Kathmandu, April 4

The government has said the revelations of the Sun newspaper that child survivors of Nepal’s earthquake and other vulnerable children are being sold to wealthy British families as domestic slaves, is ‘shocking’ and ‘alarming’.

Foreign ministry spokesperson Tara Prasad Pokharel said, “We have taken the British newspaper’s claim seriously and will investigate accordingly.” The British tabloid reported today that boys and girls as young as 10 years are being sold for just £5,300 (approximately Rs 800,000) by gangs operating in Jalandhar, Punjab.

The gangs are preying on the children of Nepali refugees, as well as destitute Indian families, it added.

Home ministry spokesperson Yadav Koirala told The Himalayan Times that the government would leave no stone unturned to investigate the claims and book those involved in such ‘inhuman’ activity.

He said boys and girls, as well as women, were reportedly being allured to cross the border on the pretext of shopping or visiting towns before being trafficked to different parts of India and other countries.

“We have given specific instructions to the officials in order to control unusual movement of people, especially of children and women across the border, and ask them if they are aware where they are going,” he said.

British Home Secretary Theresa May has also urged UK police to investigate into the findings of the tabloid.

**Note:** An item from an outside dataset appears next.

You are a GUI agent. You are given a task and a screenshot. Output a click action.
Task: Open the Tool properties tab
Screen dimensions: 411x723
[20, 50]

Secretary May called child trafficking a “truly abhorrent crime” and urged the National Crime Agency to investigate into the findings, according to the Guardian.

She said the paper should “share its disturbing findings” with the agency, “so that appropriate action can be taken against the criminals who profit from this trade”.

“No child, anywhere in the world, should be taken away from their home and forced to work in slavery,” she is quoted as saying.

According to the newspaper, its undercover team was offered boys and girls as young as 10 years for just £5,250 by a gang selling children of Nepali refugees and penniless Indian families like cattle.

Slave trader Makkhan Singh lined up kids to pick from.

“We have supplied lads who have gone on to the UK,” the British tabloid quoted Singh as saying.